You should avoid “god tokens” unless policy explicitly supports it.


Authorization with OPA

OPA is the Policy Decision Point (PDP). The Dataset API is the Policy Enforcement Point (PEP).

Decision flow

  1. API normalizes JWT → identity object
  2. API collects dataset metadata and requested action
  3. API builds OPA input document
  4. API calls OPA
  5. OPA returns decision (allow/deny + optional reason)
  6. API enforces result (deny by default)
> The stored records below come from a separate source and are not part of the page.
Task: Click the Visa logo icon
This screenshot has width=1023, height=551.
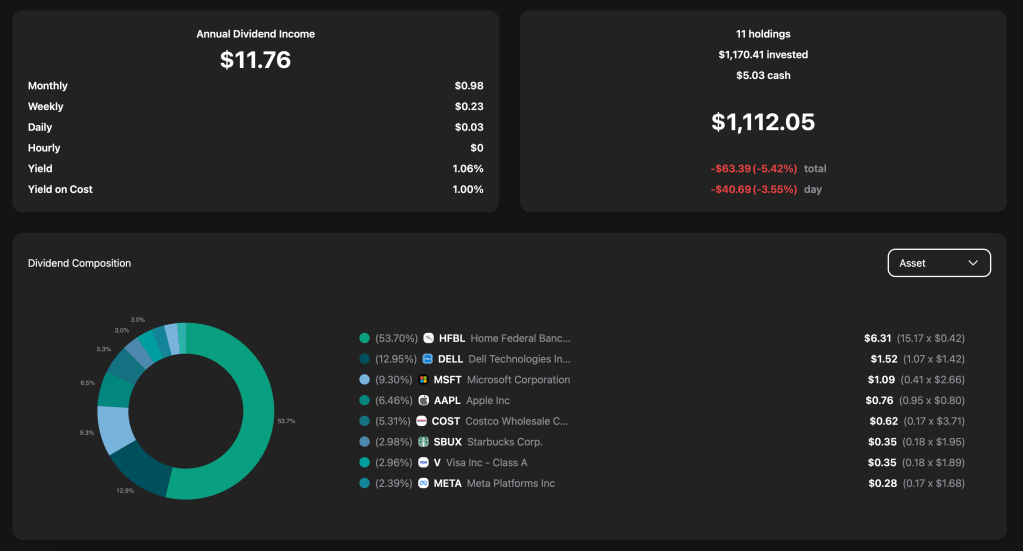Action: [x=423, y=463]
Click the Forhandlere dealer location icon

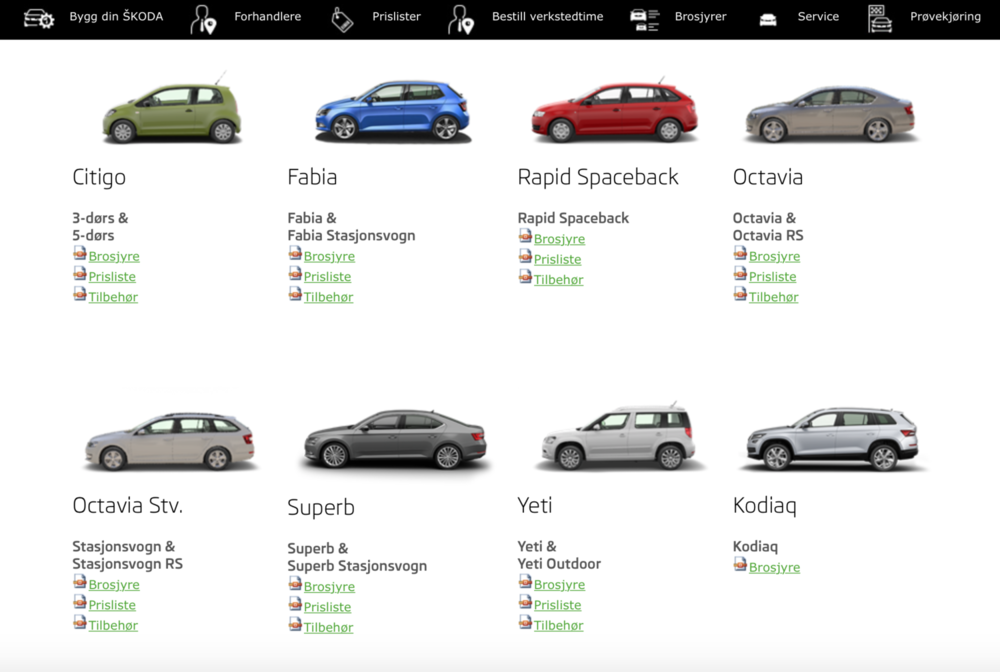pyautogui.click(x=203, y=19)
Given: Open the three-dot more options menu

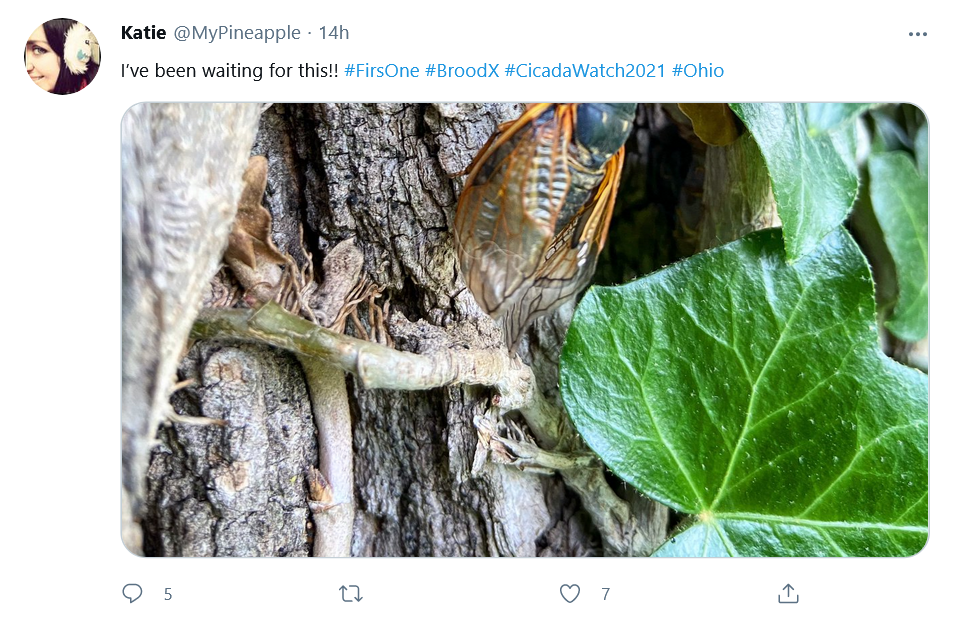Looking at the screenshot, I should tap(918, 34).
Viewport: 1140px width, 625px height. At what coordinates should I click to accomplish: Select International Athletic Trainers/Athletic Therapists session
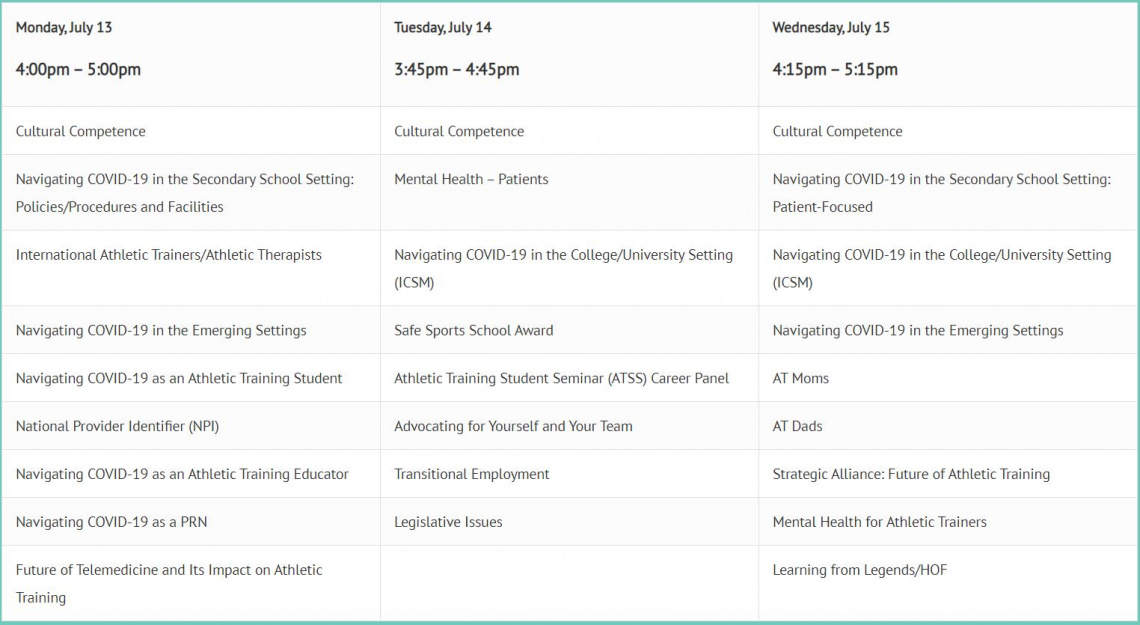pos(169,255)
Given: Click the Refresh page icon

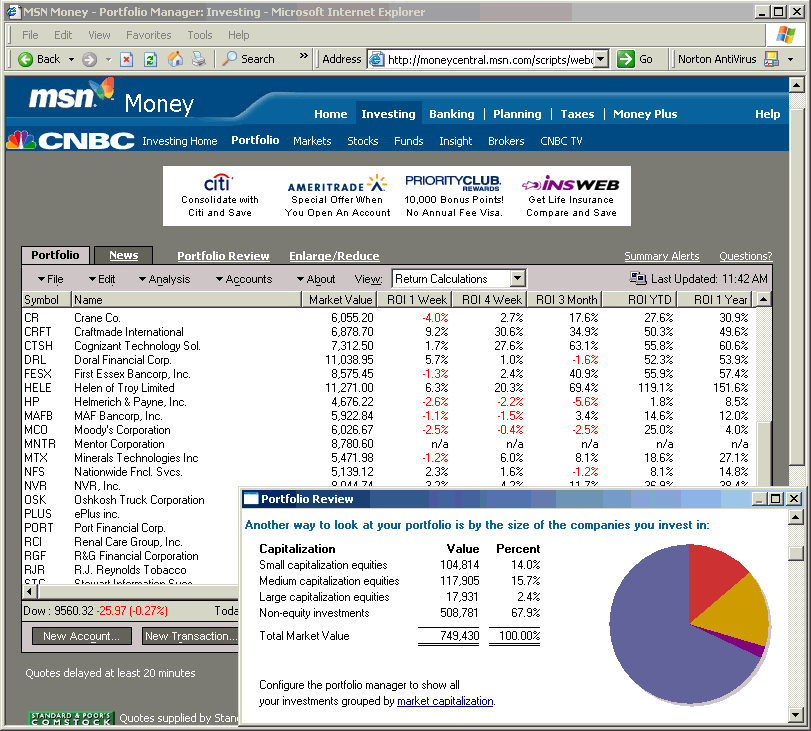Looking at the screenshot, I should pos(150,59).
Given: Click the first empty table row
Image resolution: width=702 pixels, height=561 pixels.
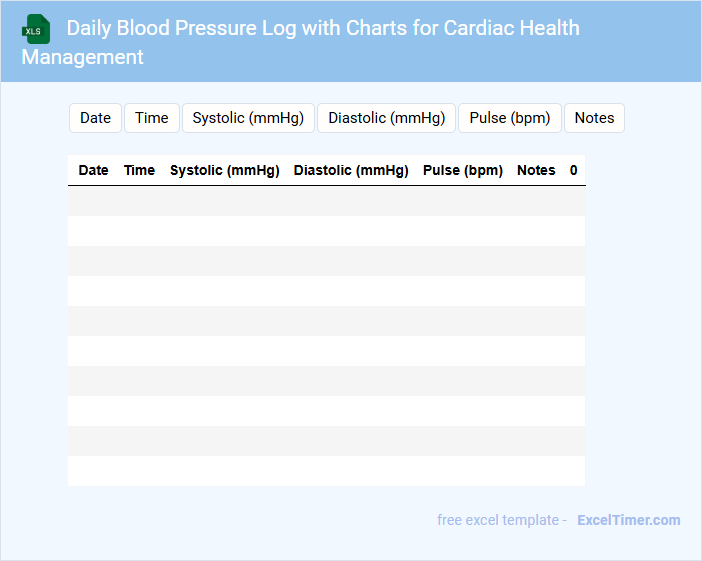Looking at the screenshot, I should 326,201.

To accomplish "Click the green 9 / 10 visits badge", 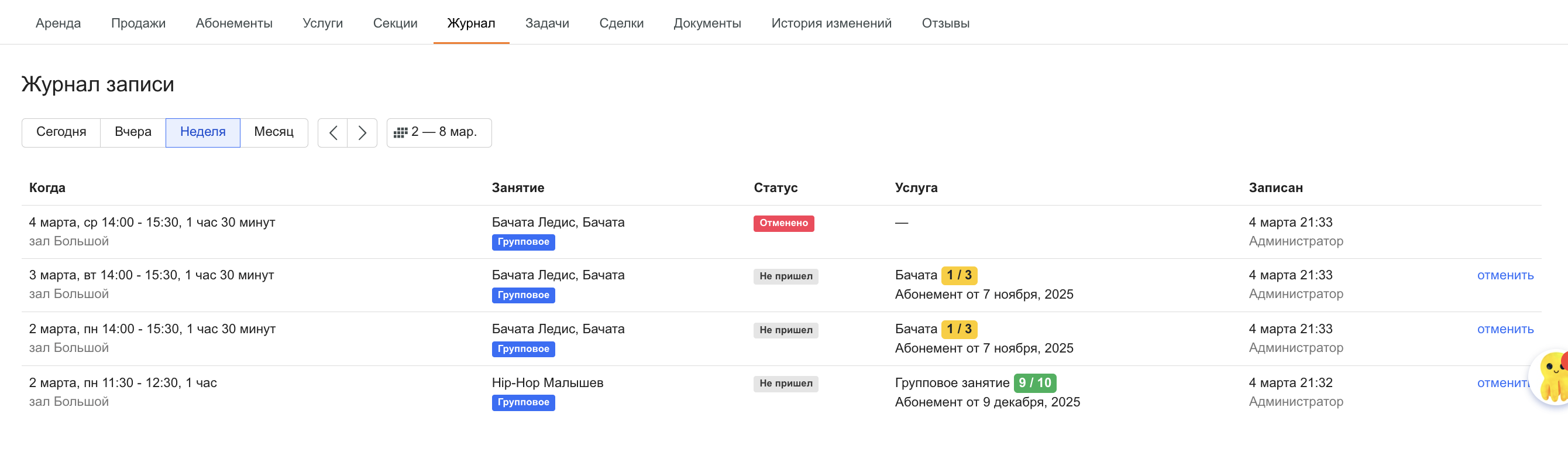I will [x=1034, y=383].
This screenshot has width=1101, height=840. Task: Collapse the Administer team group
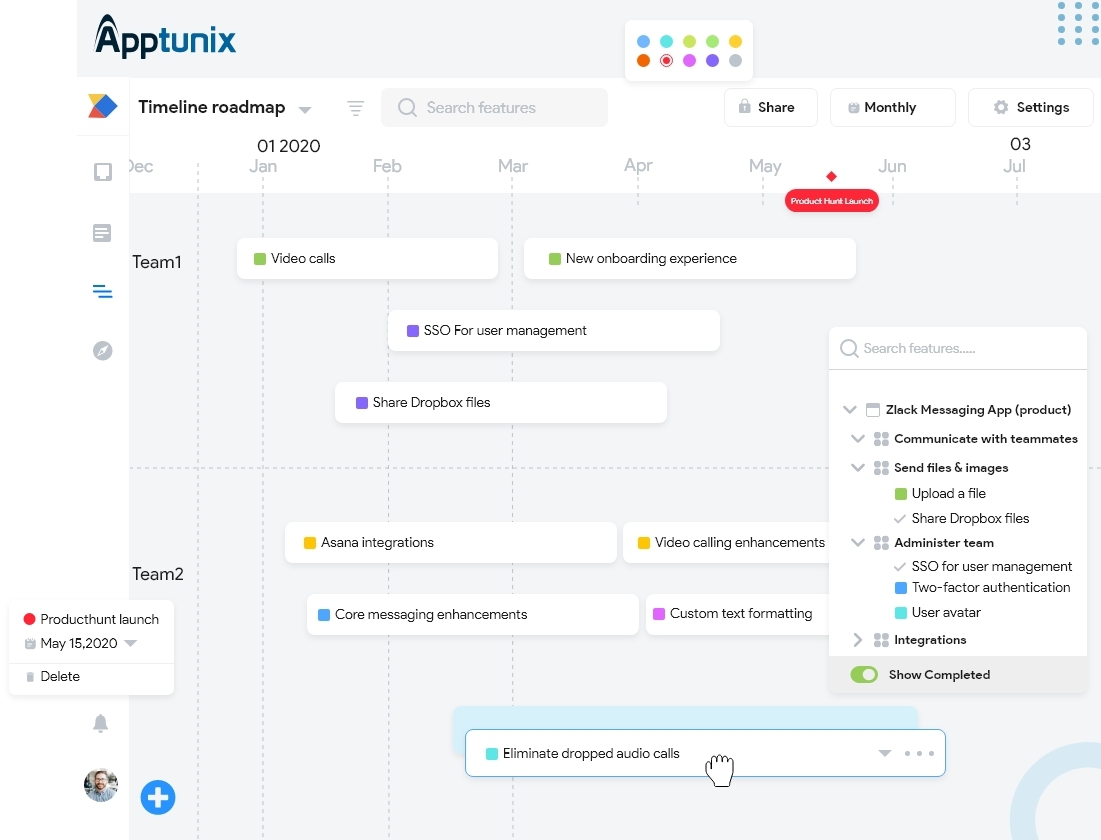857,542
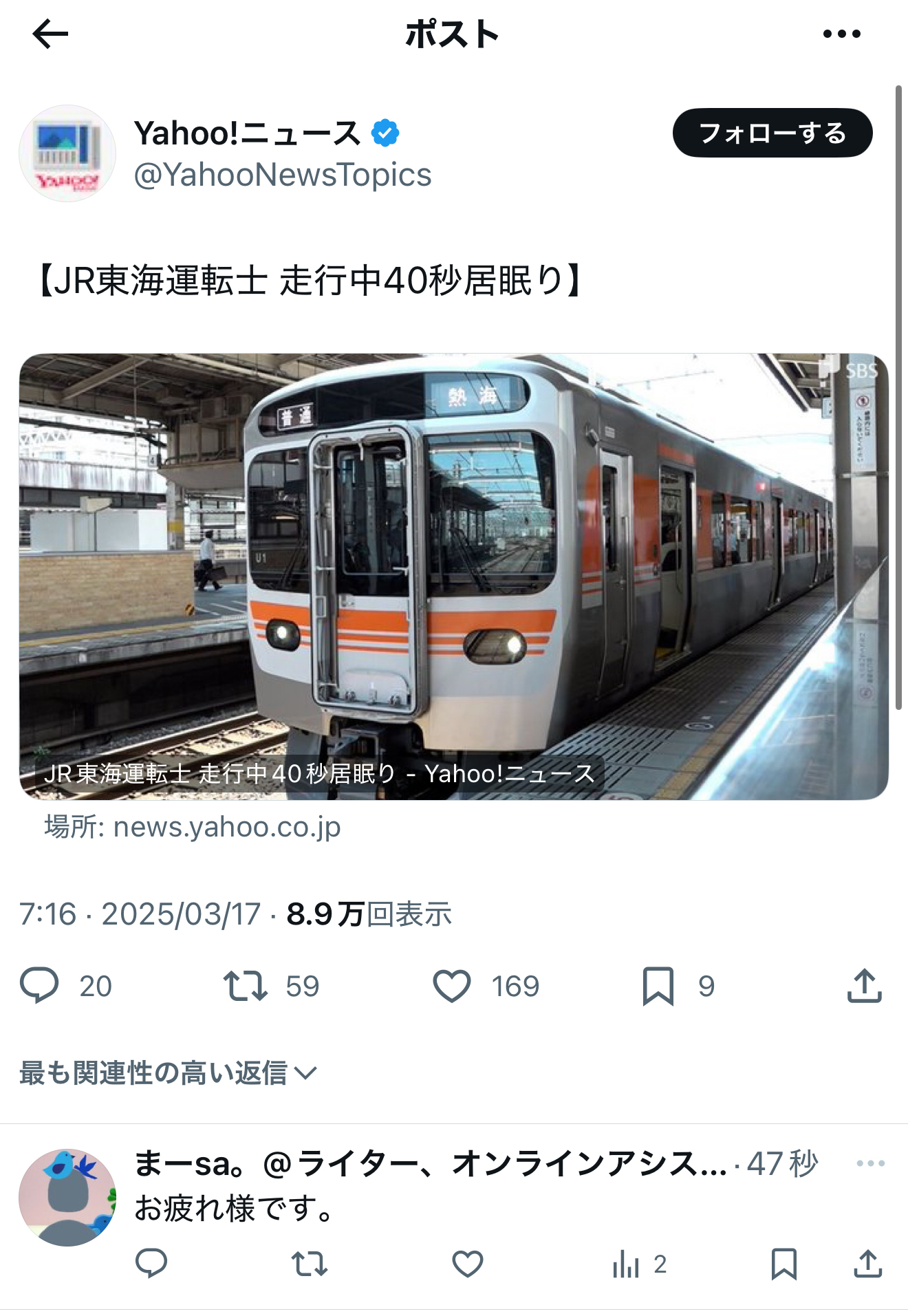
Task: Open the @YahooNewsTopics handle link
Action: point(283,175)
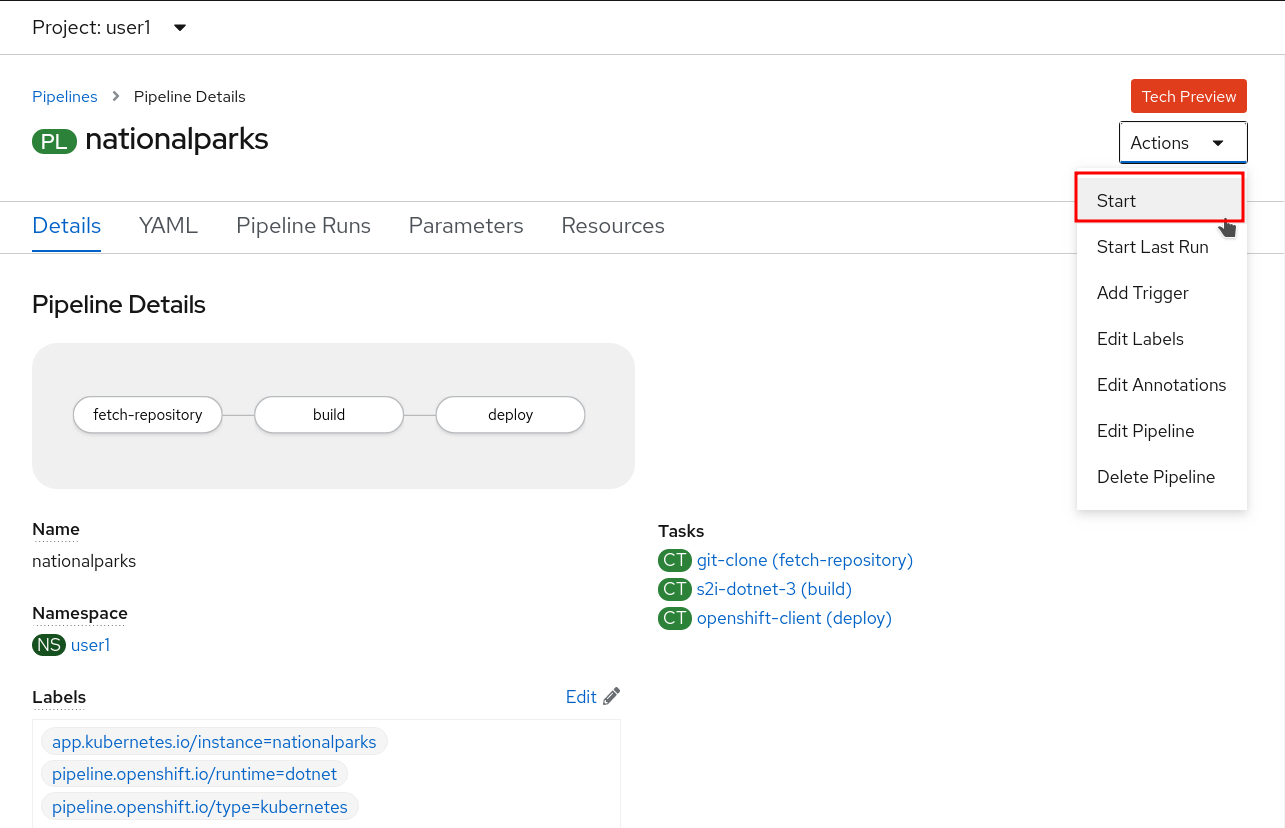Switch to the Parameters tab
The image size is (1285, 828).
(465, 226)
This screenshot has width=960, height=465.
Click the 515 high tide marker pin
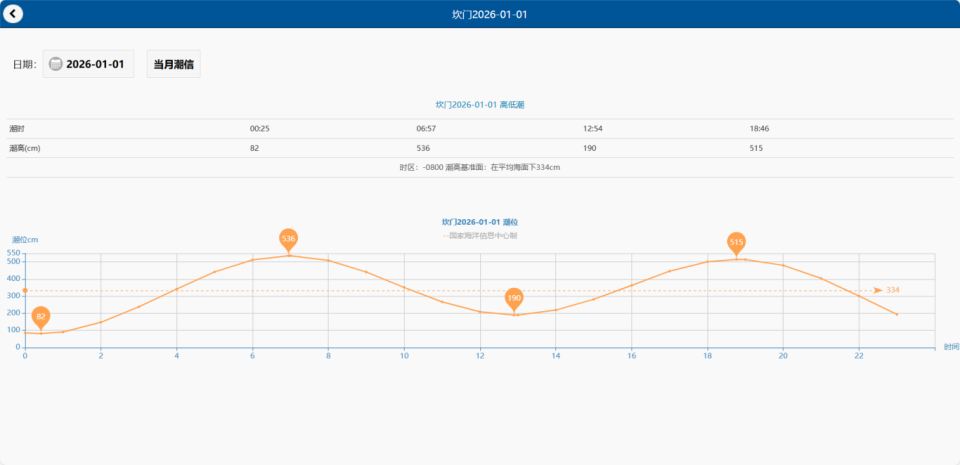click(x=737, y=245)
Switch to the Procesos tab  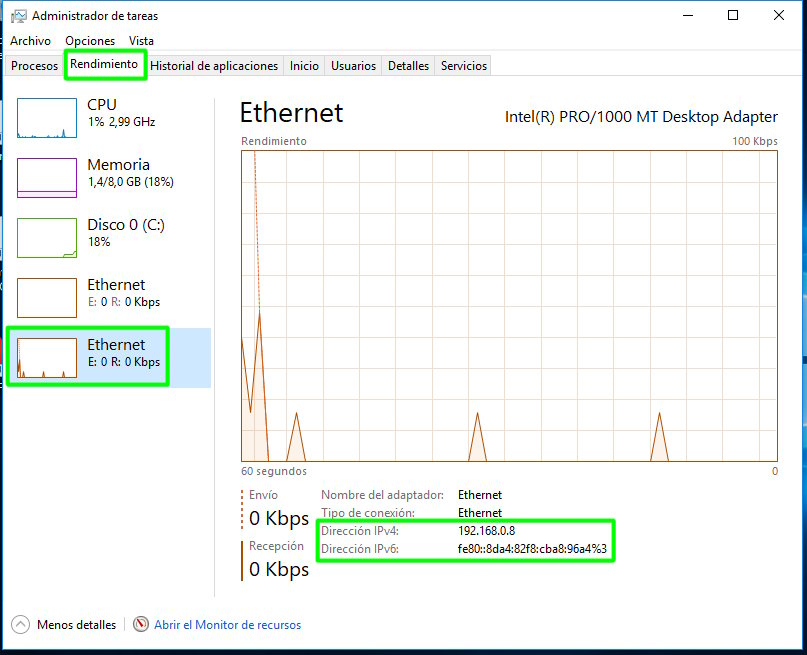35,66
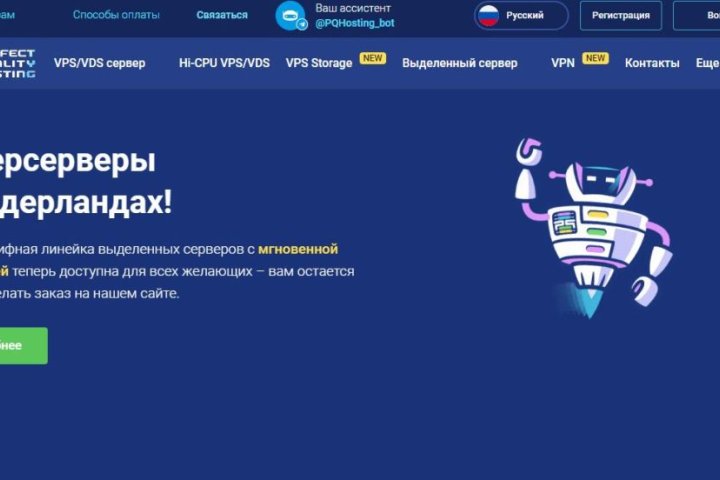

Example OPA input shape (illustrative)

{
  "input": {
    "action": "query",
    "dataset": {
      "dataset_id": "datasets.gold.example",
      "namespace": "gold",
      "access_level": "restricted",
      "tags": ["energy", "forecast"]
    },
    "identity": {
      "sub": "service:dt-app",
      "groups": ["community:alpha", "ops"],
      "roles": ["service"],
      "scopes": ["dataset:query"]
    },
    "request": {
      "sql_tables": ["datasets.gold.example"],
      "limit": 100,
      "offset": 0
    }
  }
}

Your actual field names may vary; keep them stable for policy authors.


SQL Hardening (Non-negotiable)

All SQL is validated using an AST parser and an allowlist.

Allowed

  • SELECT queries only
  • explicit projections and filters
  • bounded queries (LIMIT required or enforced)
  • references only to catalogued datasets

Rejected

  • DDL: CREATE, ALTER, DROP, …
  • DML: INSERT, UPDATE, DELETE, MERGE, …
  • multiple statements / statement chaining
  • functions not on allowlist
  • referencing raw physical table names to bypass catalogue
  • unbounded scans (policy + query guards)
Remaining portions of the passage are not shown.